En ese marco es que autoridades de Naciones Unidas, como la Alta Comisionada de Derechos Humanos de las NNUU, Michelle Bachelet, se ha pronunciado publicando diferentes mensajes en la cuenta oficial de la Organización de las NNUU en su Misión en Bolivia, mencionando que¨La respuesya penal al ejericico de la libertad de expresión como medio para combatir la desinformación en el marco de la pandemia de COVID 190 resulta excesiva¨, enfatizando que ¨en lugar de amenazar a periodistas o acallar las criticas, los Estados deberían alentar un debate saludable sobre la pandemia y sus consecuencias¨ En un siguiente mensaje manifiesta ¨El Decreto Supremo 4231 sobre difusión de información durante la pandemia debe ser modificado para no criminalizar la libertad de expresión y hacerlo plenamente compatible con las obligaciones internacionales del Estado.¨  (@ONUBolivia, @ssottoli@,RELE_CIDH,@Oacnud_BO)

Por su parte Jose Miguel Vivanco de la Fundación Human Right (Derechos Humanos) (@jmVivancoHRW) dijo que “Punir con cárcel a quien hace comentarios que, según el gobierno, generan incertidumbre atenta contra la libertad de exresión. El Gobierno debería derogar este decreto mordaza¨.

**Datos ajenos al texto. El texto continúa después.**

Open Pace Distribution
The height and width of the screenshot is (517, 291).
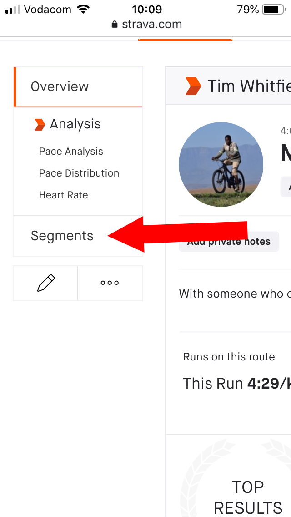coord(79,173)
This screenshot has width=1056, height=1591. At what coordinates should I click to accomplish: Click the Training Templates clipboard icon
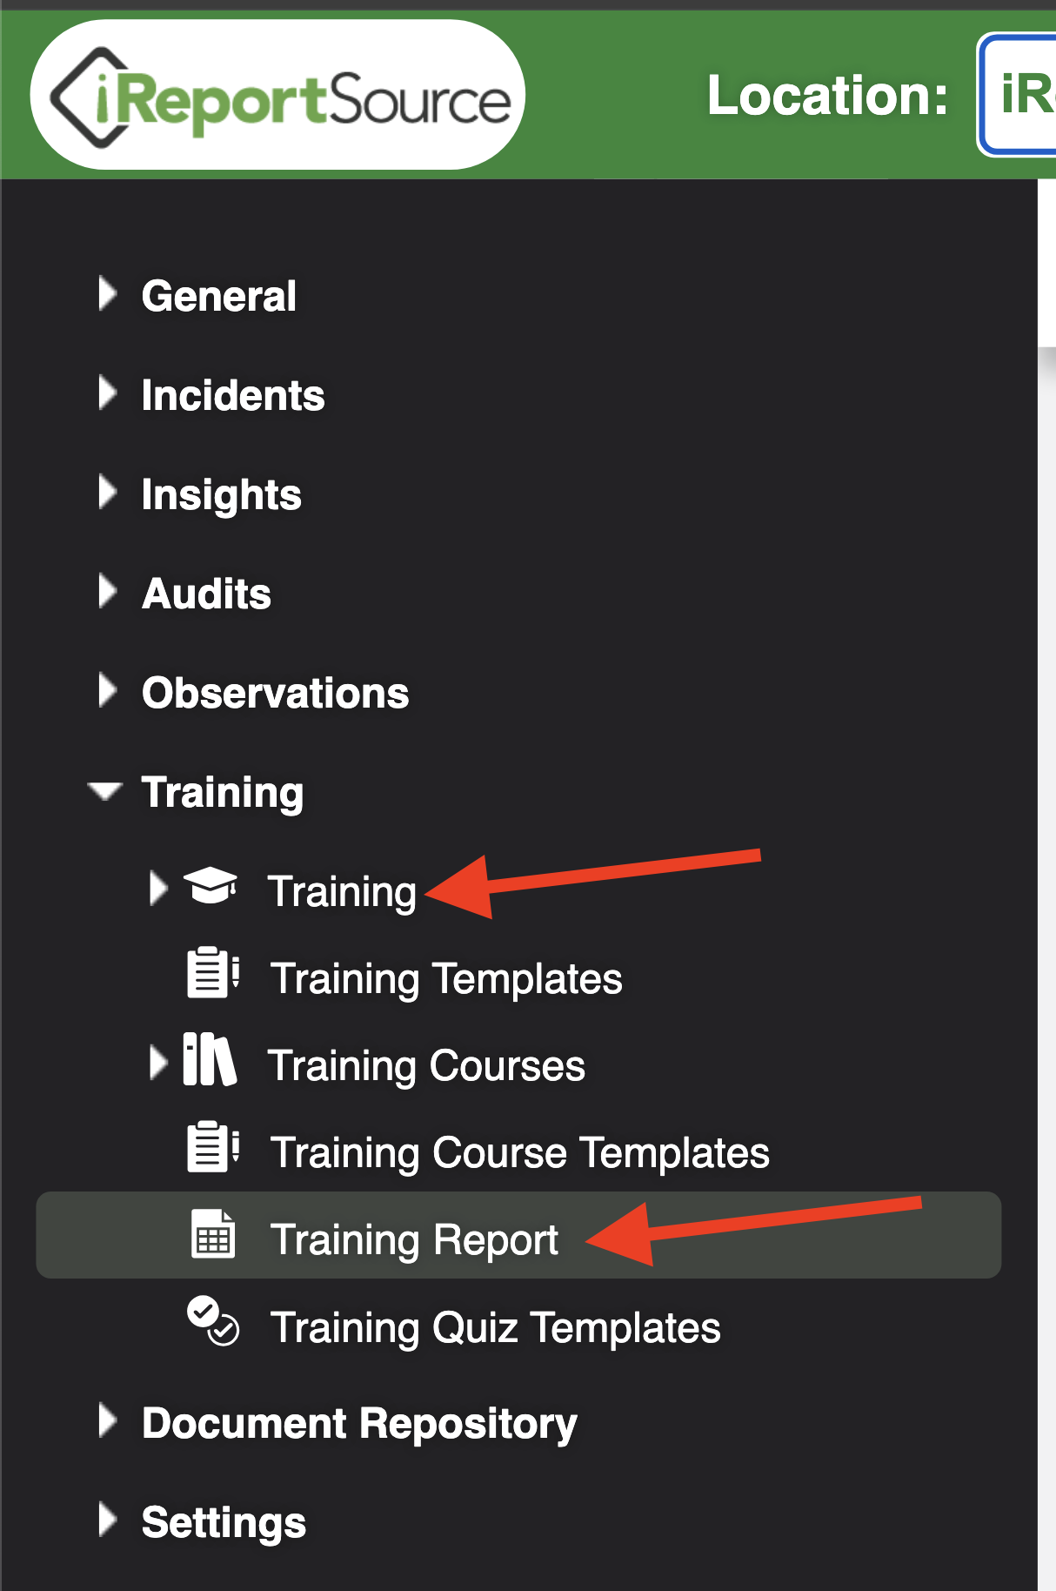213,973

Preocupa el talante autoritario que se desnuda cada vez más en el Gobierno supuesto de transición y que está siendo aprovechado por las adversas condiciones sanitarias y epidemiológicas a las que nos enfrentamos que con el pretexto de tratar de evitar la desinformación no solo va en contra de la Constitución Política del Estado, sino vulnera también normas y convenios internacionales de las que Bolivia es signataria. Este lapsus evidente nos obliga a preguntar al Gobierno si desea convertirse en la única fuente de información en el país y si está consciente que este deseo lo llevará a dispararse con gran autoridad un tiro en el pie. La sociedad boliviana toma conciencia cada dia con mas fuerza de lo que se pretende al perseguir y violentar la palabra y el pensamiento de todo un pueblo.